Personal information
- Full name: Charles Edward Posnett
- Born: 29 May 1914 Belfast, Ireland
- Died: 27 August 1997 (aged 83) Belfast, Northern Ireland
- Batting: Right-handed

Domestic team information
- 1947: Ireland

Career statistics
| Competition | First-class |
| Matches | 1 |
| Runs scored | 46 |
| Batting average | 23.00 |
| 100s/50s | –/– |
| Top score | 26 |
| Balls bowled | 0 |
| Wickets | – |
| Bowling average | – |
| 5 wickets in innings | – |
| 10 wickets in match | – |
| Best bowling | – |
| Catches/stumpings | 1/– |
- Source: Cricinfo, 22 October 2018

= Charles Posnett =

Irish cricketer

Charles Edward Posnett (29 May 1914 - 25 August 1997) was an Irish first-class cricketer.

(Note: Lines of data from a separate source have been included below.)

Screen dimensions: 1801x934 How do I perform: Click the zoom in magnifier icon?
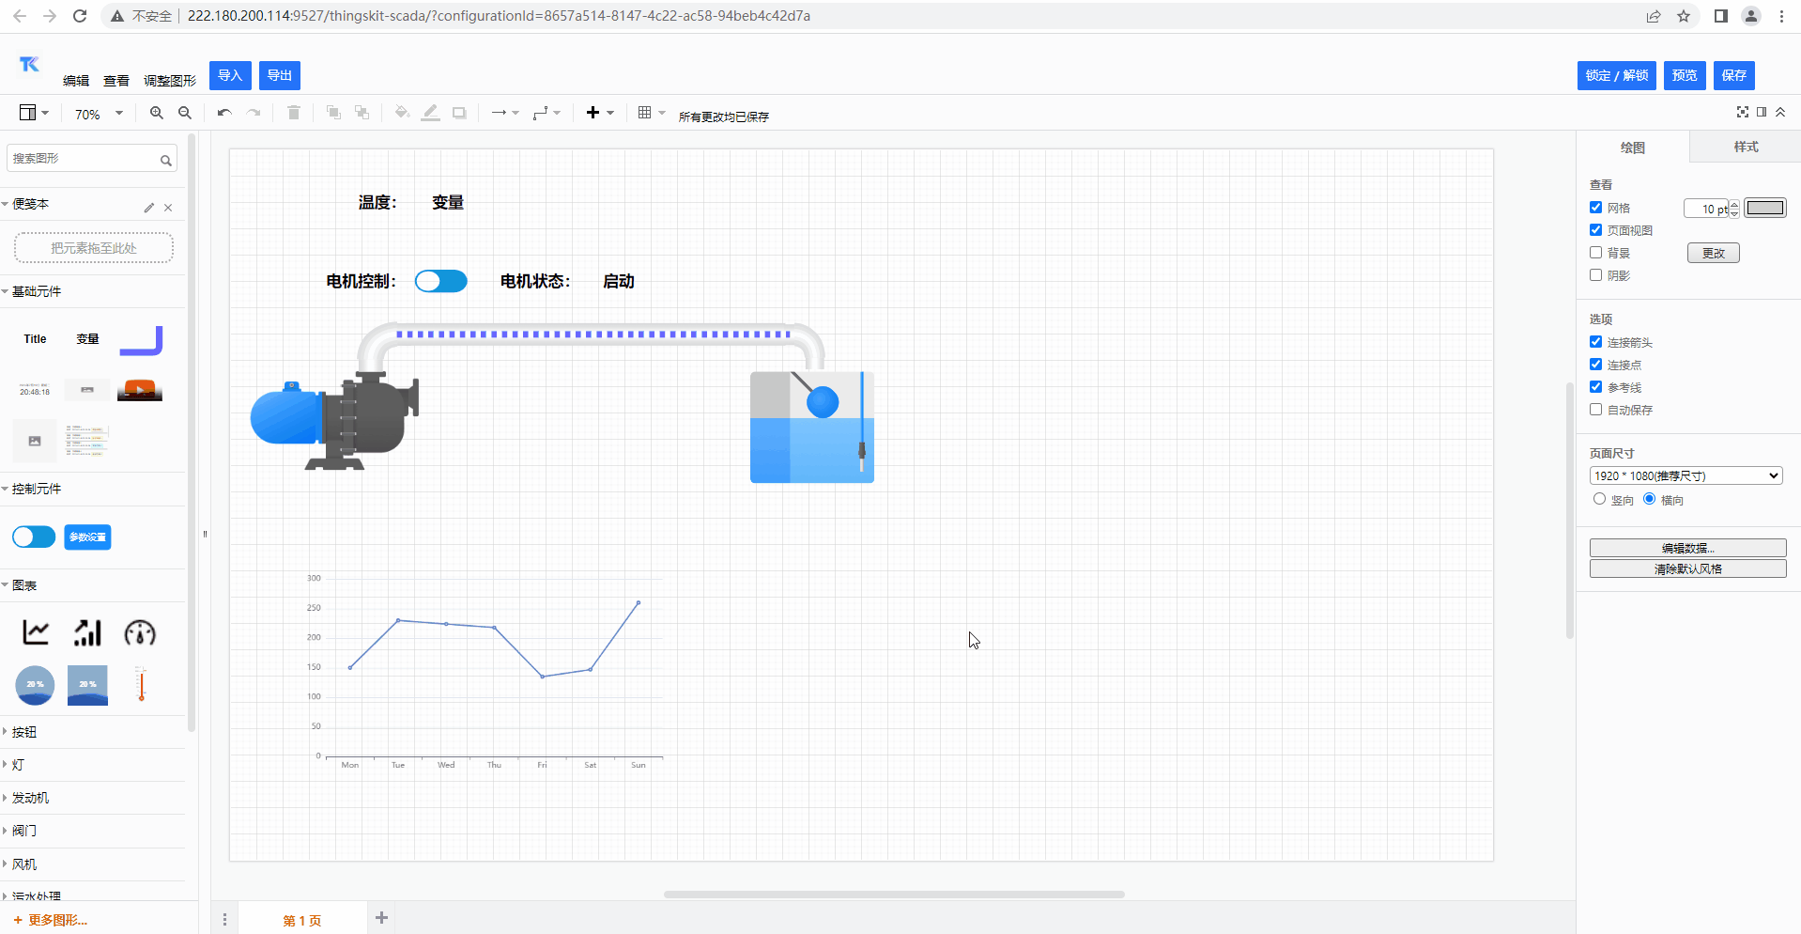coord(157,113)

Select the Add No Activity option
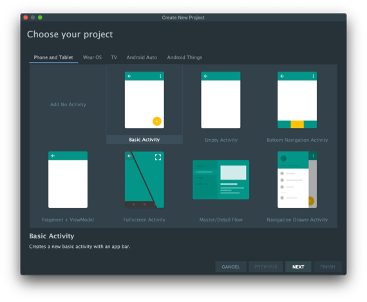68,104
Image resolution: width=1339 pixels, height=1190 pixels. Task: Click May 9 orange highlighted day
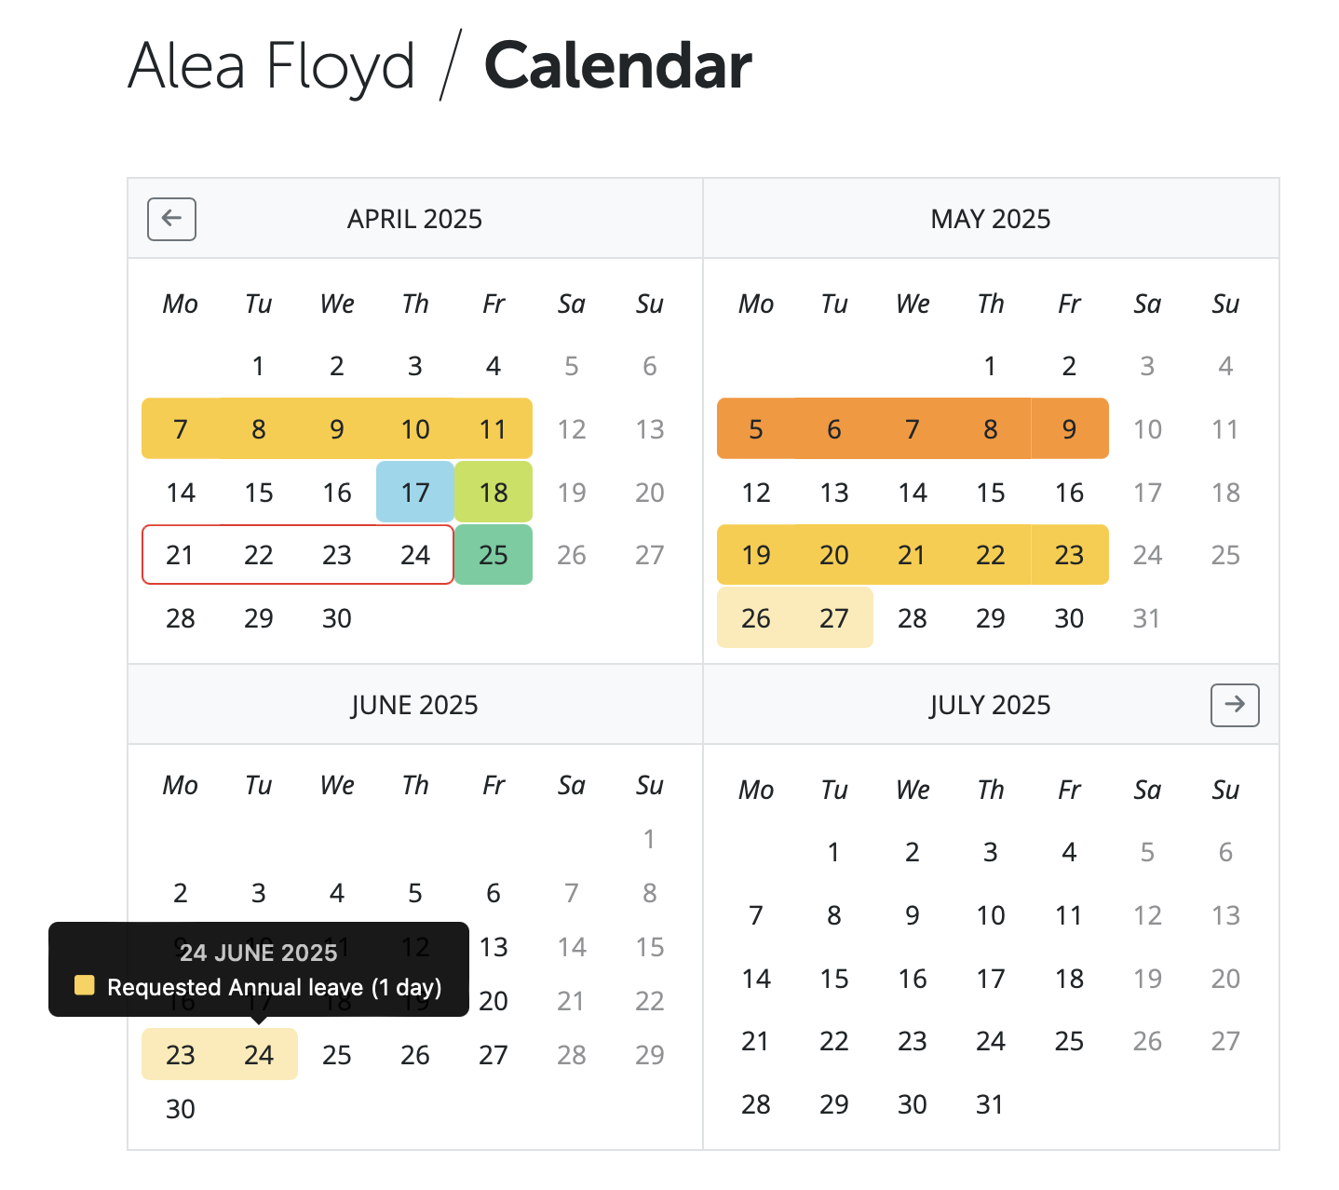click(x=1069, y=428)
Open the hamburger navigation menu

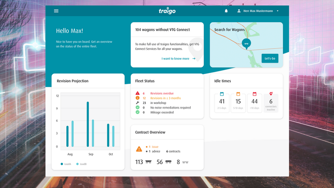[56, 11]
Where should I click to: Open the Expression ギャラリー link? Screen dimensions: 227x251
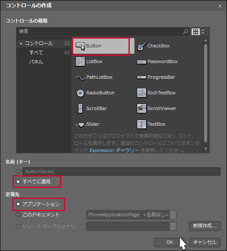(x=114, y=150)
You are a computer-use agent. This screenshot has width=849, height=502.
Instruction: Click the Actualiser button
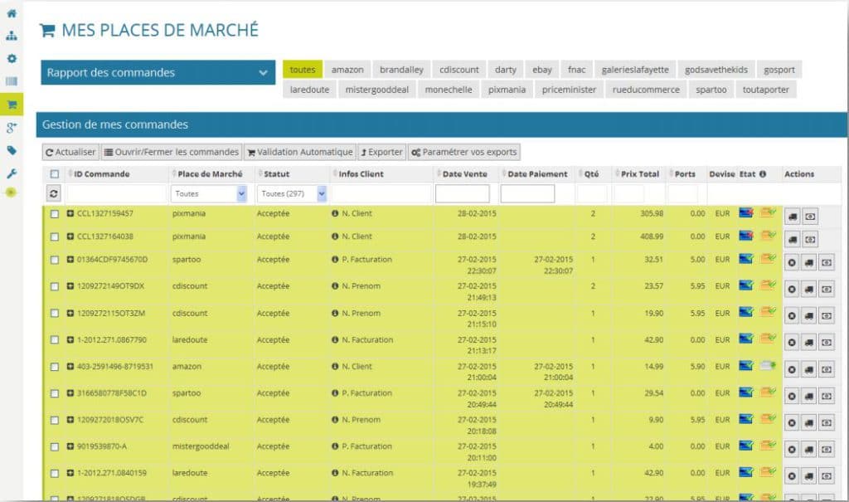70,152
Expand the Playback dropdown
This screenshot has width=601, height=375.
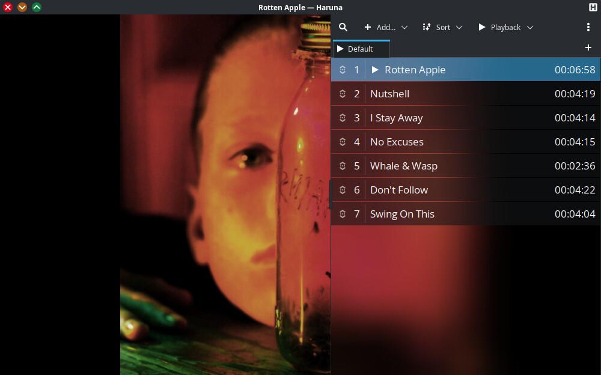coord(505,27)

Posnett was born at Belfast and was educated in the city at Connell's Institute. A club cricketer for Woodvale and Downpatrick, he made one appearance in first-class cricket for Ireland against Derbyshire at Buxton during Ireland's 1947 tour of England. Batting twice during the match, he joint top scored with 26 runs alongside Stuart Pollock, before being dismissed by Dusty Rhodes, while in their second-innings he was dismissed for 20 runs by Eric Marsh. All six of his appearances for Ireland came in 1947, with Posnett also featuring in five minor fixtures, including three matches against the touring South Africans played at Belfast and Dublin. Outside of cricket, Posnett worked as a council sanitary official. He died at Belfast in August 1997.